前回コラム「麒麟(25)桶狭間は人間の狭間(7)魔王信長」では、信長と義元の作戦と戦術、信長の陰謀と暗躍、革命児信長が起こす奇跡、戦国武将の戦いの思想、第六天魔王、簗田政綱などについて書きました。

今回のコラムからは、いよいよ決戦日5月19日の戦況を中心に書いていきます。

前回コラムでも述べましたが、この「桶狭間の戦い」は隠された内容、はっきりしない内容など、不明点がいっぱいです。
史料の信ぴょう性も、怪しいものが多いのも事実です。
とにかく、史料は多くありますが、かなり食い違う内容も多くあります。
よほどの新史料でも発見されなければ、真実は解明できないと思います。

特に、戦国時代から江戸時代にかけての史料は、徳川家の検閲でもあったのかと思わせるほど、徳川寄りにも見えてきます。
おそらく江戸幕府に都合の悪い内容は、削除、修正、加筆がかなり行われた気がします。
幕府の命令であったり、著者自身による「忖度(そんたく)」や「保身」の影響もかなりあったのかもしれません。

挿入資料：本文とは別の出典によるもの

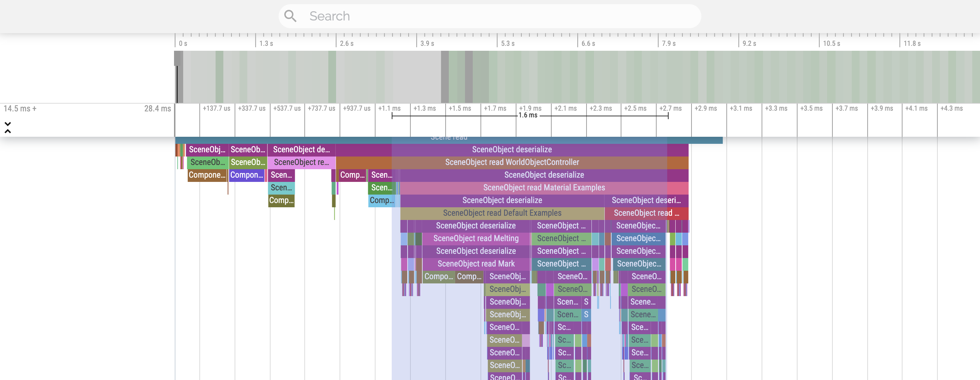Click the light blue Comp... slice
This screenshot has width=980, height=380.
click(x=382, y=201)
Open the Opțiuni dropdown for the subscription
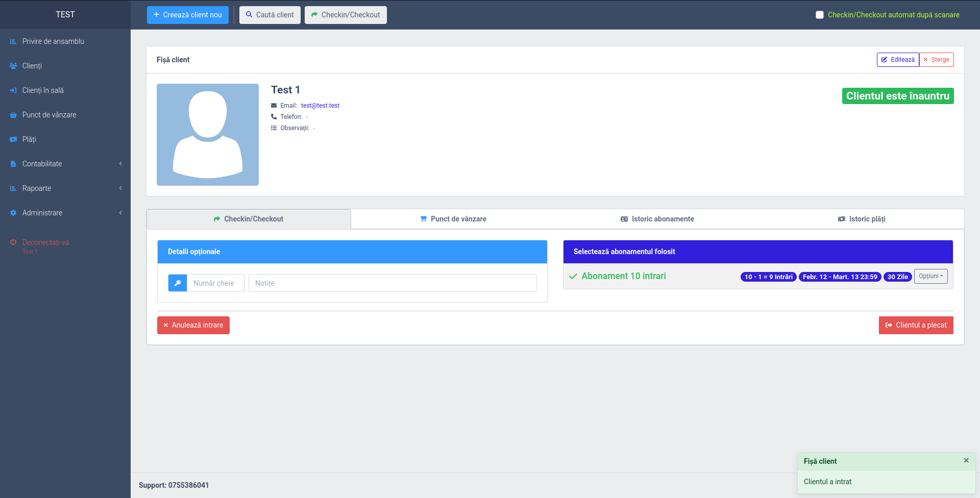Screen dimensions: 980x498 (x=930, y=276)
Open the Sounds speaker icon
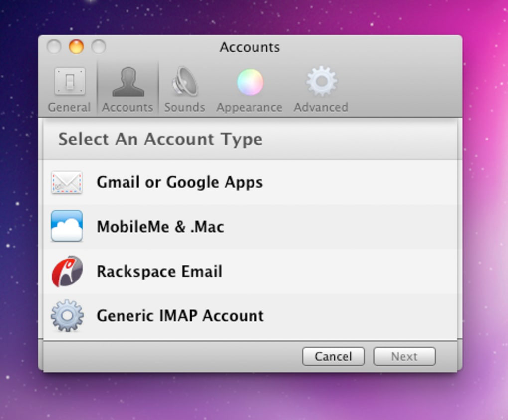The image size is (508, 420). click(185, 81)
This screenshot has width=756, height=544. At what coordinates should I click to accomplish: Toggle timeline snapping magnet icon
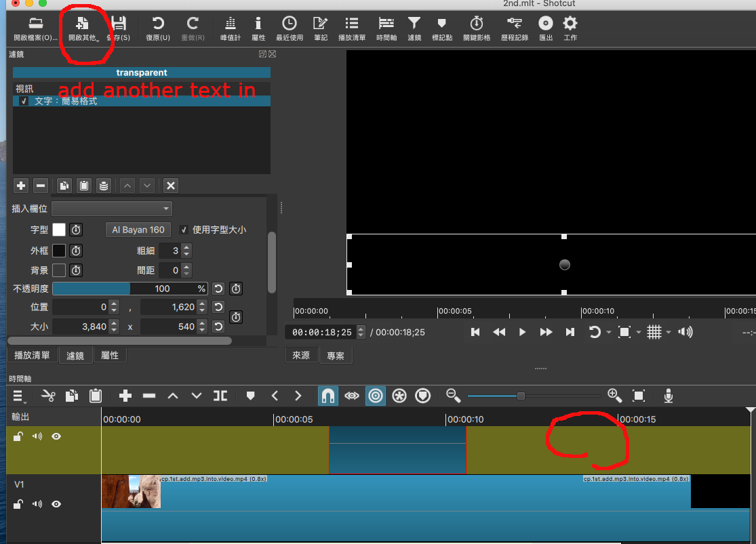[x=328, y=396]
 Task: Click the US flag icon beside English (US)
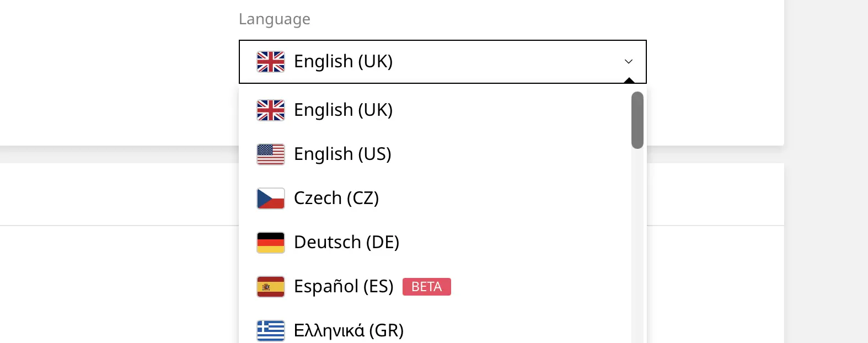270,154
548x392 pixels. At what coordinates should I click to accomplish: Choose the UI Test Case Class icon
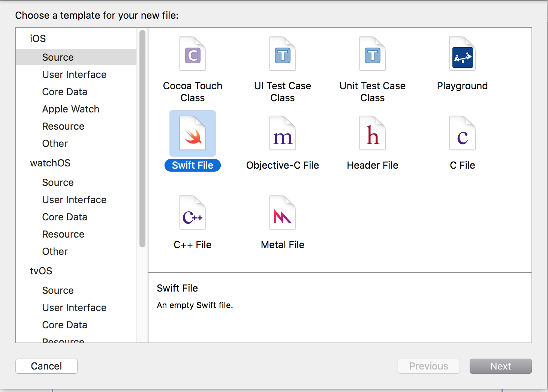pos(283,54)
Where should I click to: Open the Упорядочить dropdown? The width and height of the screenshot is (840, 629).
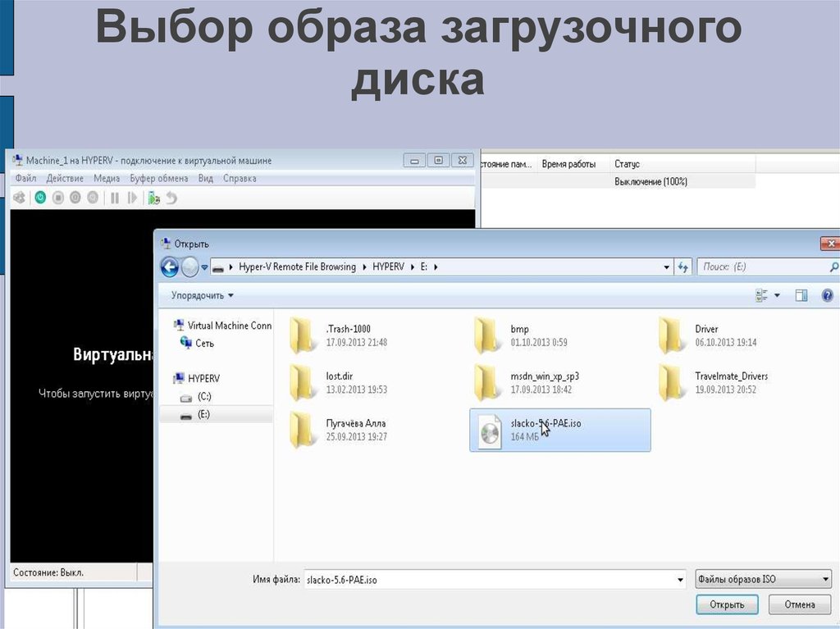[x=203, y=295]
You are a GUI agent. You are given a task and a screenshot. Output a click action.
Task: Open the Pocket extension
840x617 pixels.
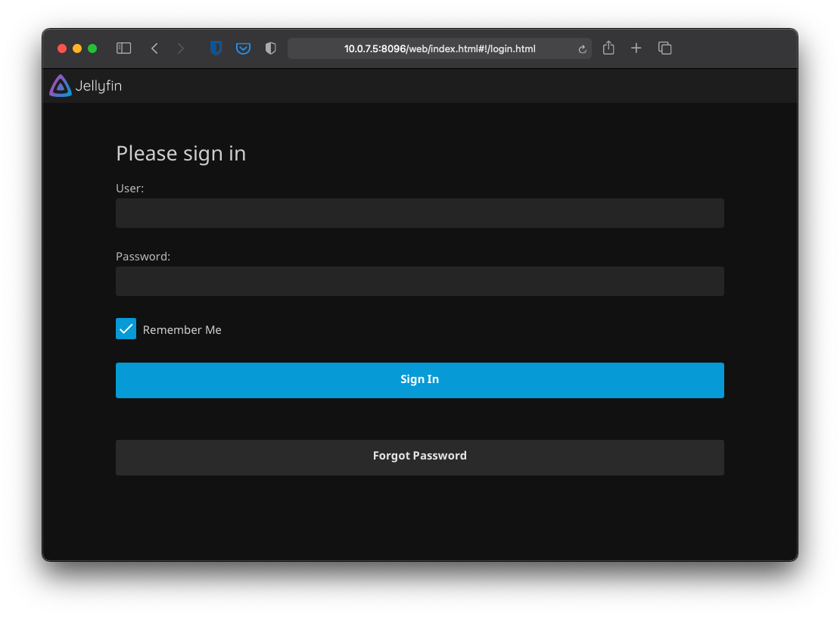243,48
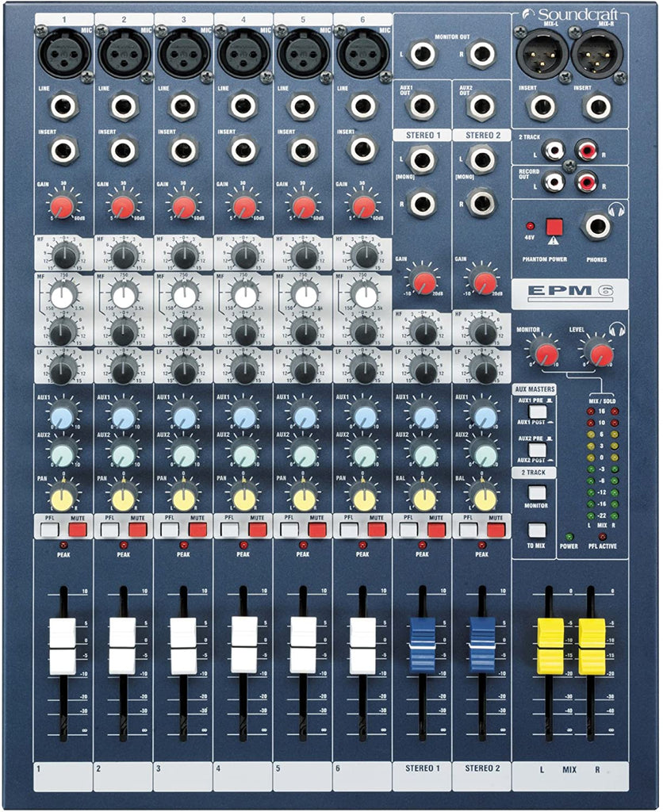
Task: Click the 2 TRACK left RCA input
Action: pos(554,148)
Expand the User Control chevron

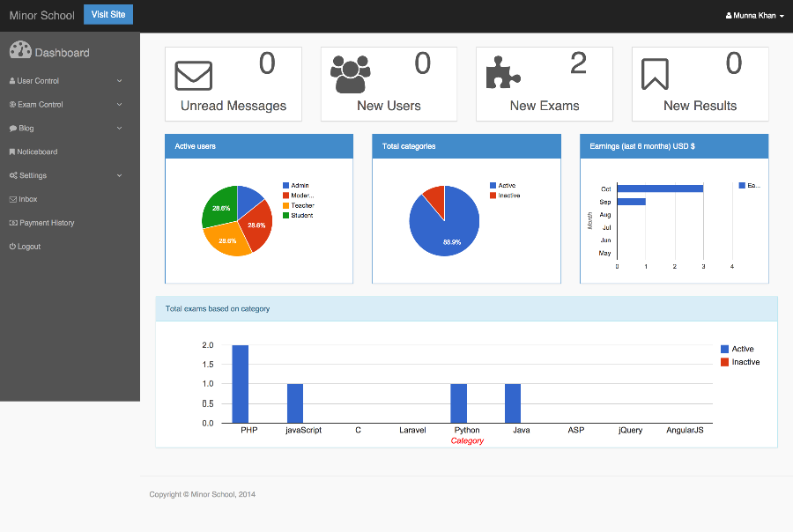pyautogui.click(x=119, y=81)
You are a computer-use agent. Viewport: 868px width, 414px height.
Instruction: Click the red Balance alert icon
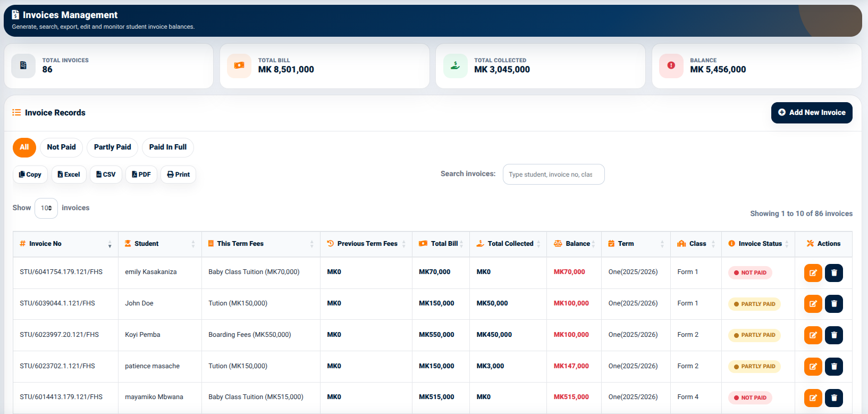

前回までのコラムでも書きましたが、歴史は、あるべきものがない、ないはずのものがある、ことさら強調されている、内容の方向性をいきなり変更するなどの行為が感じられるところに、その本質が隠されていたりします。
やはり、第三者を含めた、三つくらいの史料で、同じ内容が残っていなければ、真実とは言えないのかもしれませんね。
江戸幕府だけが言っているような内容は、特に鵜呑みにはできません。

「桶狭間の戦い」の史料は、その最たる例だと思っています。
松平氏、水野氏に都合の悪い内容は、すべて削除されている気がしてなりません。

改ざん、捏造、消去…、現代でもまったく同じですよね。
いつの時代も、統治とはそうしたもの…。

大いなる推論を進めたいと思います。

* * *

織田、今川の両軍の兵力の規模については、史料により、まったく違います。

今川軍の兵数では、1万人程度から、5万人程度まであります。
織田軍の兵数も、2000人程度から、6000人以上まであります。

「桶狭間の戦い」の範囲を、沓掛城や岡崎周辺、尾張国内などを除き、鳴海城・大高城・桶狭間周辺に限った場合は、はたして何人対何人の対決だったのか、はっきりしません。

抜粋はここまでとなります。